BEGIN

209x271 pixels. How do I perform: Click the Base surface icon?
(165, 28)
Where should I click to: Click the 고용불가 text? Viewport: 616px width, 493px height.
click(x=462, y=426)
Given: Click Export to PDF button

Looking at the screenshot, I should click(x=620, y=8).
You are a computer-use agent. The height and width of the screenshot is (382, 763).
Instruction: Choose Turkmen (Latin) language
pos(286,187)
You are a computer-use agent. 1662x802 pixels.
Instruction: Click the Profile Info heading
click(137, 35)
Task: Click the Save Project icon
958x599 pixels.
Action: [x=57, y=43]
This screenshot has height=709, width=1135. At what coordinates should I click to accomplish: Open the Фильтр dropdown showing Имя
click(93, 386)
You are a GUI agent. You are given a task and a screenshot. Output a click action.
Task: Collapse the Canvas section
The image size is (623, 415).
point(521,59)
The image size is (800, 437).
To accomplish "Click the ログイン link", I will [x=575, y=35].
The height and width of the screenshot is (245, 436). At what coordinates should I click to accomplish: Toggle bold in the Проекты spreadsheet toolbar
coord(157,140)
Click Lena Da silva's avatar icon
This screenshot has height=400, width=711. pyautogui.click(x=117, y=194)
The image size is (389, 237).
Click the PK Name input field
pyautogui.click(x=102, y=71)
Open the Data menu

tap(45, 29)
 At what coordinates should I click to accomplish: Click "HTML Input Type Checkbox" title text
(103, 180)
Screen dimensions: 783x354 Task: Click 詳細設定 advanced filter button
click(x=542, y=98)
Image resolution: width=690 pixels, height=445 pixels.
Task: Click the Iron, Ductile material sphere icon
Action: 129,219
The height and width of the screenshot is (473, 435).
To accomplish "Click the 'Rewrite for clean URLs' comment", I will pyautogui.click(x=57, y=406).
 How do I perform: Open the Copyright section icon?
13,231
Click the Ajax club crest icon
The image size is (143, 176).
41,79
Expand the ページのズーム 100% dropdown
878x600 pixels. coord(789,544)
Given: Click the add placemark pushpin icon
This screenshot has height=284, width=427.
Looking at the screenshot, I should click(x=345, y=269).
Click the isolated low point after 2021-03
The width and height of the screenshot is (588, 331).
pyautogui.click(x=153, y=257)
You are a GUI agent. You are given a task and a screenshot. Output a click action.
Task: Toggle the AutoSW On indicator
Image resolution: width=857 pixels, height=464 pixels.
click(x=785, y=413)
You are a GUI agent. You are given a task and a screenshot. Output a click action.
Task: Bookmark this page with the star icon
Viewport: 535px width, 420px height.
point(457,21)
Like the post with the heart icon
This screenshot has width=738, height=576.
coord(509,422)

END

What to do
Where the string "computer" appears in a line of the listing, copy that line.

Your solution
You are a computer-use agent. The height and width of the screenshot is (382, 763).
You are a computer-use agent. 1662x802 pixels.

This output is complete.